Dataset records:
--- Begin ---
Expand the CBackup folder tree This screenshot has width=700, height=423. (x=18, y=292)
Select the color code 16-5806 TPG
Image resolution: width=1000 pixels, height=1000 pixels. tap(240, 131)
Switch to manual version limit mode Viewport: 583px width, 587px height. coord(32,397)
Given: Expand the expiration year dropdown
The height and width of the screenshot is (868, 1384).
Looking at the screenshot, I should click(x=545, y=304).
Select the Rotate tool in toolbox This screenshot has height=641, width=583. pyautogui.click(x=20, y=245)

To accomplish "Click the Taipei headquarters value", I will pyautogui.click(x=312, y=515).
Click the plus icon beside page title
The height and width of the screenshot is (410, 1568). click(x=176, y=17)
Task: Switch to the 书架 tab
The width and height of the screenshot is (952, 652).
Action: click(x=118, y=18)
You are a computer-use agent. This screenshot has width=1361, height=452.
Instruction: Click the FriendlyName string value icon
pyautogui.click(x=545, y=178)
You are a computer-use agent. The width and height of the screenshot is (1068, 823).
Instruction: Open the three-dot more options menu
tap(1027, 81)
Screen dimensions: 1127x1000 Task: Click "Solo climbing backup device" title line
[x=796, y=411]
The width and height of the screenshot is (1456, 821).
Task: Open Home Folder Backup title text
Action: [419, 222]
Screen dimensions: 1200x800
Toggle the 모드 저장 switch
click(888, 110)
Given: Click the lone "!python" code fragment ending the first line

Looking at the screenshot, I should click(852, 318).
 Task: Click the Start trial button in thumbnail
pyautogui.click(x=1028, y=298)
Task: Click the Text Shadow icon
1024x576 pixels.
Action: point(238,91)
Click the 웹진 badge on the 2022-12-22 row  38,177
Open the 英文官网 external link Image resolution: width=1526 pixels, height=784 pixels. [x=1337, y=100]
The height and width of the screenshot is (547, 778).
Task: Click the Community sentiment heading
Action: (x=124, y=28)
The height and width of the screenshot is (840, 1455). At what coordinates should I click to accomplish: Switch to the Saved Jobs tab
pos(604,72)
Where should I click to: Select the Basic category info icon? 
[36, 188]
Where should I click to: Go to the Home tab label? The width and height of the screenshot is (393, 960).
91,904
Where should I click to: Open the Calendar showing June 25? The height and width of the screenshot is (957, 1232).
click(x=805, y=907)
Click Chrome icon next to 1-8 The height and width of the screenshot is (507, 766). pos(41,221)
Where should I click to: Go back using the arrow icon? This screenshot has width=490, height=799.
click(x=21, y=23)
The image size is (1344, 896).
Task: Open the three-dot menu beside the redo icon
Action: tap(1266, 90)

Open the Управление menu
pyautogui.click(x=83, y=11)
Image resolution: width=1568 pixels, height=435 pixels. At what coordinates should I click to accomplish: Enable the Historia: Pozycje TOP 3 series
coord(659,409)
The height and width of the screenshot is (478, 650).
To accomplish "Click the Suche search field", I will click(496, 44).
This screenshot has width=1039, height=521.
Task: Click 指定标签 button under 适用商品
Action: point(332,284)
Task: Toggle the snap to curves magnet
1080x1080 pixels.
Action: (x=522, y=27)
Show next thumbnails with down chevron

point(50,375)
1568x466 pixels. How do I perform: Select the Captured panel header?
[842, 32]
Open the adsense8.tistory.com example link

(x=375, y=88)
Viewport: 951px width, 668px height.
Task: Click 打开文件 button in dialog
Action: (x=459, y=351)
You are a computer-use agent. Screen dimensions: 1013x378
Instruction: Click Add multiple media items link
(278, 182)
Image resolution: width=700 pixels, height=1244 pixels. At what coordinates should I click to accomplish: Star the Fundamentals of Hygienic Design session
--- End ---
_TO BE DONE_: Please return every one of the records above, reproduced line for line with no changes.

_FINISHED ANSWER_:
Expand the CBackup folder tree This screenshot has width=700, height=423. (x=18, y=292)
Select the color code 16-5806 TPG
Image resolution: width=1000 pixels, height=1000 pixels. tap(240, 131)
Switch to manual version limit mode Viewport: 583px width, 587px height. coord(32,397)
Given: Expand the expiration year dropdown
The height and width of the screenshot is (868, 1384).
Looking at the screenshot, I should click(x=545, y=304).
Select the Rotate tool in toolbox This screenshot has height=641, width=583. pyautogui.click(x=20, y=245)

To accomplish "Click the Taipei headquarters value", I will pyautogui.click(x=312, y=515).
Click the plus icon beside page title
The height and width of the screenshot is (410, 1568). click(x=176, y=17)
Task: Switch to the 书架 tab
The width and height of the screenshot is (952, 652).
Action: click(x=118, y=18)
You are a computer-use agent. This screenshot has width=1361, height=452.
Instruction: Click the FriendlyName string value icon
pyautogui.click(x=545, y=178)
You are a computer-use agent. The width and height of the screenshot is (1068, 823).
Instruction: Open the three-dot more options menu
tap(1027, 81)
Screen dimensions: 1127x1000 Task: Click "Solo climbing backup device" title line
[x=796, y=411]
The width and height of the screenshot is (1456, 821).
Task: Open Home Folder Backup title text
Action: [419, 222]
Screen dimensions: 1200x800
Toggle the 모드 저장 switch
click(888, 110)
Given: Click the lone "!python" code fragment ending the first line

Looking at the screenshot, I should click(852, 318).
 Task: Click the Start trial button in thumbnail
pyautogui.click(x=1028, y=298)
Task: Click the Text Shadow icon
1024x576 pixels.
Action: point(238,91)
Click the 웹진 badge on the 2022-12-22 row  38,177
Open the 英文官网 external link Image resolution: width=1526 pixels, height=784 pixels. [x=1337, y=100]
The height and width of the screenshot is (547, 778).
Task: Click the Community sentiment heading
Action: (x=124, y=28)
The height and width of the screenshot is (840, 1455). At what coordinates should I click to accomplish: Switch to the Saved Jobs tab
pos(604,72)
Where should I click to: Select the Basic category info icon? 
[36, 188]
Where should I click to: Go to the Home tab label? The width and height of the screenshot is (393, 960).
91,904
Where should I click to: Open the Calendar showing June 25? The height and width of the screenshot is (957, 1232).
click(x=805, y=907)
Click Chrome icon next to 1-8 The height and width of the screenshot is (507, 766). pos(41,221)
Where should I click to: Go back using the arrow icon? This screenshot has width=490, height=799.
click(x=21, y=23)
The image size is (1344, 896).
Task: Open the three-dot menu beside the redo icon
Action: tap(1266, 90)

Open the Управление menu
pyautogui.click(x=83, y=11)
Image resolution: width=1568 pixels, height=435 pixels. At what coordinates should I click to accomplish: Enable the Historia: Pozycje TOP 3 series
coord(659,409)
The height and width of the screenshot is (478, 650).
To accomplish "Click the Suche search field", I will click(496, 44).
This screenshot has width=1039, height=521.
Task: Click 指定标签 button under 适用商品
Action: point(332,284)
Task: Toggle the snap to curves magnet
1080x1080 pixels.
Action: (x=522, y=27)
Show next thumbnails with down chevron

point(50,375)
1568x466 pixels. How do I perform: Select the Captured panel header?
[842, 32]
Open the adsense8.tistory.com example link

(x=375, y=88)
Viewport: 951px width, 668px height.
Task: Click 打开文件 button in dialog
Action: (x=459, y=351)
You are a computer-use agent. Screen dimensions: 1013x378
Instruction: Click Add multiple media items link
(278, 182)
Image resolution: width=700 pixels, height=1244 pixels. At what coordinates should I click to accomplish: Star the Fundamentals of Hygienic Design session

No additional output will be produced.